Cloudflare Docs
Area 1 Email Security
Area 1 Email Security
Visit Area 1 Email Security on GitHub
Set theme to dark (⇧+D)

Splunk Cloud integration guide

When Area 1 detects a phishing email, the metadata of the detection can be sent directly to Splunk. This document outlines the steps required to integrate with Splunk Cloud.

A diagram outlining what happens when Area 1 detects a phishing email and sends it to Splunk.

​​ 1. Configure Splunk HTTP Event Collector

  1. Log in to Splunk with an administrator account.

  2. Go to Settings > Data inputs.

    Go to Data inputs to configure your settings.
  3. In Local inputs > Type, select HTTP Event Collector to access this configuration and create a new collector.

    Select HTTP Event Collectors as the type of your collector.
  4. Select the New Token button to start the configuration.

  5. Provide a descriptive name for the Area 1 token (for example, Area 1 Email Detections), and leave the Enable indexer acknowledgement unchecked.

    Enter a descriptive name for your new token, but leave Enable indexer acknowledgement checkbox unchecked.
  6. Select Next to continue.

  7. Configure the Input Settings for the HTTP Event Collector based on your environment.

    Configure the Input Settings based on your environment
  8. You may also select Create a new index to create new settings for Area 1 events, with a Max Size of Entire Index and Retention (days) that fits your environment.

    Optionally, create a new index for Area 1 events
  9. For this example, we created a new area1_index index, and added it to the configuration.

    Example of a new index added to the configuration
  10. Select Review > Submit to review your settings and create the collector.

  11. Take note of the token value in this next screen. This value is required for the Area 1 configuration in the next step. You can also retrieve the token from the HTTP Event Collector configuration panel, in Settings > Data inputs > HTTP Event Collector.

    Example of a new index added to the configuration

​​ 2. Test your HTTP Event Collector

To test your the HTTP Event Collector, you can manually inject an event into Splunk by using the following cURL command:


curl https://{host}:8088/services/collector/event \
--header 'Authorization: Splunk <YOUR_TOKEN>' \
--data '{
"sourcetype": "<YOUR_SOURCE_TYPE",
"event":"Hello, World!"
}'

​​ Request formats

When creating requests to Splunk, the URL and port number change according to the type of Splunk setup:

  • Splunk Cloud Platform free trial: <protocol>://http-inputs-<host>.splunkcloud.com:8088/<endpoint>
  • Splunk Cloud Platform: <protocol>://http-inputs-<host>.splunkcloud.com:443/<endpoint>
  • Splunk Enterprise: <protocol>://<host>:8088/<endpoint>

Refer to the Splunk documentation for more information.
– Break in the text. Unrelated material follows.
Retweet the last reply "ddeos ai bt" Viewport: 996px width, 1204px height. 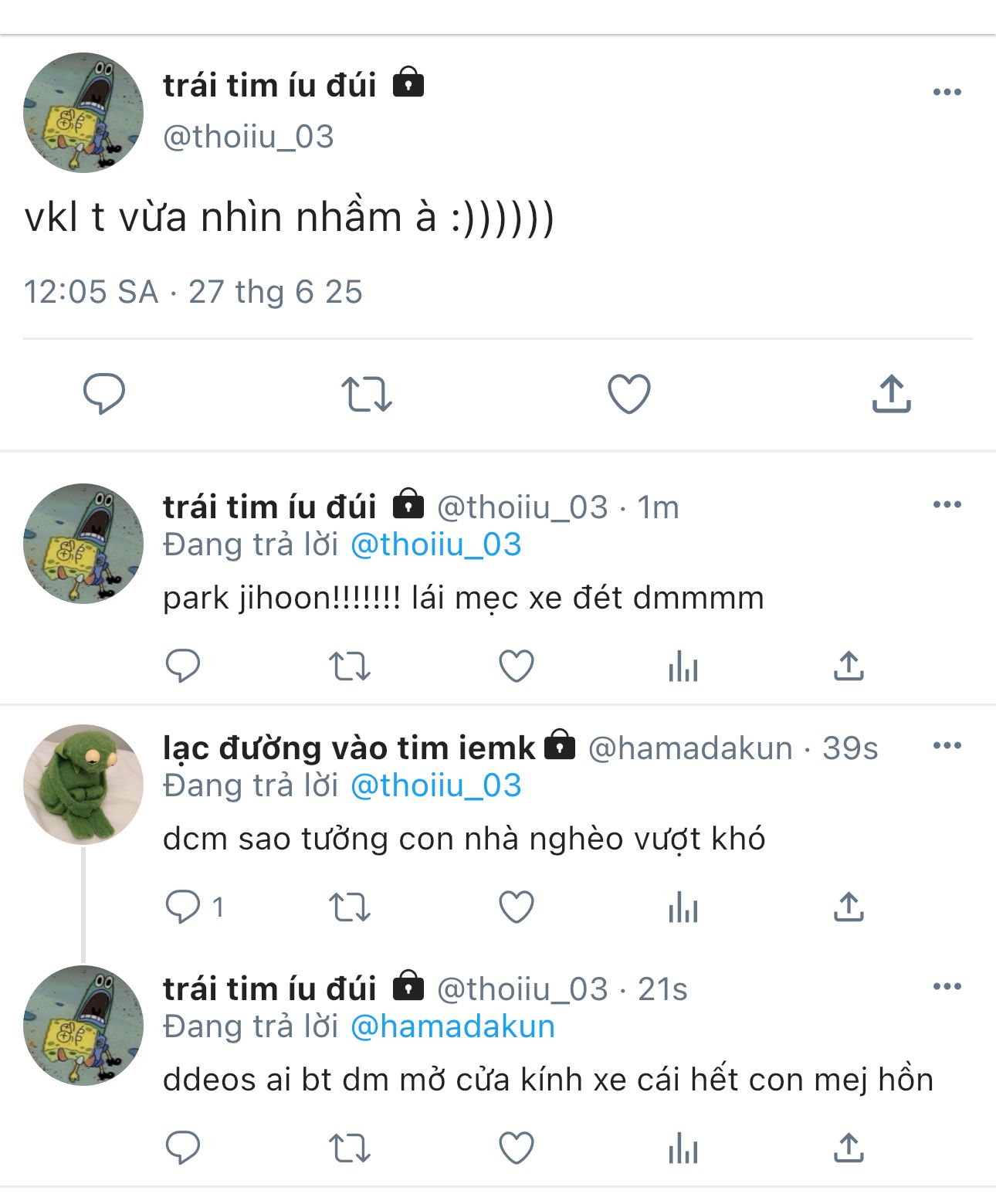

If your instance is on-premise, specify the appropriate hostname and ensure that your firewall allows the configured port through to your instance. The connections will be coming from the following egress IP addresses, if you need them for your access control lists (ACLs):

  • 52.11.209.211
  • 52.89.255.11
  • 52.0.67.109
  • 54.173.50.115

If all the requirements are met, you will receive the following response back to the cURL command:


{"text":"Success","code":0}

Additionally, you can search your instance of Splunk for the test event with index or other search criteria (for example, index="area1_index"):

Example of a new index added to the configuration

​​ 3. Configure Area 1

The next step is to configure Area 1 to push the Email Detection Event to the Splunk HTTP Event Collector.

  1. Log in to the Area 1 dashboard.
  2. Go to Email Configuration > Alert Webhooks, and select New Webhook.
  3. In the Add Webhooks page, enter the following settings:
    • App type: Select SIEM > Splunk, and enter the auth code you took note of the previous step.
    • Target: Enter the target URI of your Splunk instance. It will typically have the https://<host>:8088/services/collector format. Refer to Request formats to learn more about how your Splunk subscription affects the URI.
    • For the dispositions (MALICIOUS, SUSPICIOUS, SPOOF, SPAM, BULK) choose which (if any) you want to send to the webhook. Sending SPAM and BULK dispositions will generate a high number of events.
  4. Select Publish Webhook.

Your Splunk integration will now show up in the All Webhooks panel.

The All Webhooks section will show your Splunk webhook

It will take about ten minutes or so for the configuration to fully propagate through the infrastructure of Cloudflare Area 1, and for events to start to appear in your searches. Once the configuration is propagated, events will start to appear in your instance of Splunk.